Se convirtió en un himno nacional del carnaval dominicano, trascendiendo a niveles internacionales, ya que he podido escucharlo en el carnaval de Haití cuando participamos con la comparsa de la UASD representando al país, en el carnaval de Curazao, Guadalupe, Aruba, Panamá, Colombia y en un desfile del Carnaval dominicano en Madrid, España. 

La recreación de este tema de carnaval y la voz hermosa, limpia y aterciopelada de Fernandito redimensionaron este tema, le dieron al pueblo su propia identidad, sus esencias culturales, sus contenidos subversivos y su afianzamiento como protagonista.

El inmenso Luis Días, el músico-compositor con mayor conocimiento y sensibilidad sobre las esencias de la identidad de la cultura popular dominicana, le dio niveles de trascendencia a Baile en la Calle.  El secreto original de este tema musical esta en:

  • La lírica, su literatura simple, reiterativa, repetitiva, fácil de recordar, poseyendo un contenido ideológico de afianzamiento de la conciencia de clase de los sectores populares.
  • Rítmicamente responde a la dimensión de la marcha  de las comparsas en la calle, donde logra integrar células musicales existente en otros ritmos folklóricos, en una fusión creativa de Palos, Salves, Merengue, Sarandunga y Gaga, de acuerdo con el propio Luis.
  • Este tema de carnaval se redimensiona, se identifica con la gente que lo hace suyo, con la voz de Fernandito y el arreglo de Pedro Raymer, con un contenido donde la esencia es la libertad, ofertando la tentación de la democratización que niega la sociedad.
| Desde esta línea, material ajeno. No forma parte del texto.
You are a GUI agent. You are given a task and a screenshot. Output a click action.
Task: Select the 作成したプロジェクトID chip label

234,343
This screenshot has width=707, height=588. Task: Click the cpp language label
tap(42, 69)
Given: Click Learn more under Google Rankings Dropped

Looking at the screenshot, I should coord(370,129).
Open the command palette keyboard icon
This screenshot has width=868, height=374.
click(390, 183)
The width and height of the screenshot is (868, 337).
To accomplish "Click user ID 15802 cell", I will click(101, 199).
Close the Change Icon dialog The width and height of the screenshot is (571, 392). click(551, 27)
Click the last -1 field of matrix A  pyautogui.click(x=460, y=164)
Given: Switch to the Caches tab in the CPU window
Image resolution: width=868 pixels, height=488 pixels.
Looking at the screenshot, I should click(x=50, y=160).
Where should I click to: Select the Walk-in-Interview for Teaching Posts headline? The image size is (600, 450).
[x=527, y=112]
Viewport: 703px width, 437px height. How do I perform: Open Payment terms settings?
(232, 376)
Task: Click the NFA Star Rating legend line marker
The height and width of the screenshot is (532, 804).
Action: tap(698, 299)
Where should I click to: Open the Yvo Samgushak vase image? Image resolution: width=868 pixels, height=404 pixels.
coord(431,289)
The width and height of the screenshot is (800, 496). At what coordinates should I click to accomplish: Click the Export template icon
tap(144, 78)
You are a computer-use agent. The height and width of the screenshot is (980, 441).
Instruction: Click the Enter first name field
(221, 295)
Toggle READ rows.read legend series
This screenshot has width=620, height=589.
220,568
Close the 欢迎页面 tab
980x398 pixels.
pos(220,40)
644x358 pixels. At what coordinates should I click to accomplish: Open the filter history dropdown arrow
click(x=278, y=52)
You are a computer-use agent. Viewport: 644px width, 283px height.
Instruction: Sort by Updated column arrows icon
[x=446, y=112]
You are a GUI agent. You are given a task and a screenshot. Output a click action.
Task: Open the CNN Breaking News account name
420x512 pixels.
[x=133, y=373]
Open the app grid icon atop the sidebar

En realidad, la calle se presenta como símbolo popular de reivindicación, del triunfo del pueblo, redefinido por una conciencia de clase que solo la dimensión episódica, transitoria del carnaval como catarsis puede ofrecer.  En ese deseo reprimido por la represión oficial, se expresa contestatariamente en ese momento ante la indignación por haber robado las esperanzas primaverales del gobierno de Juan Bosch, la generosidad y el sacrificio de la gesta patriótica del 14 de Junio, la desvergüenza de la segunda intervención norteamericana del 65, la frustración del sueño de abril y la inmolación del Coronel Caamaño, el Comandante de la dignidad,

La simbolización del contenido subversivo de Baile en la Calle se expresa como esencia ideológica del futuro social, donde un pueblo feliz, sin explotación, realizado por la igualdad y la democratización explicita su testimonio:

                                     “En el carnaval

                                       baila en la calle de día                                       

                                       baila en la calle de noche

                                       para que juntemos nuestras alegrías.”

Es una expresión subversiva de catarsis ideológica de identidad, de  esencias populares, donde el carnaval es símbolo de libertad y de democratización popular, donde hay un pueblo feliz, en una gratificación de la alegría, que no necesita club o paredes para gozar, donde no hay que pagar ni presentar  una invitación oficial de las élites, exclusiva y excluyente, que prohíbe la presencia del pueblo.

Después de 43 años de la grabación recreada de Baile en la Calle por Fernandito Villalona, está vigente esta composición musical, autoría de Luis Días, que sin dudas, es el himno del carnaval dominicano.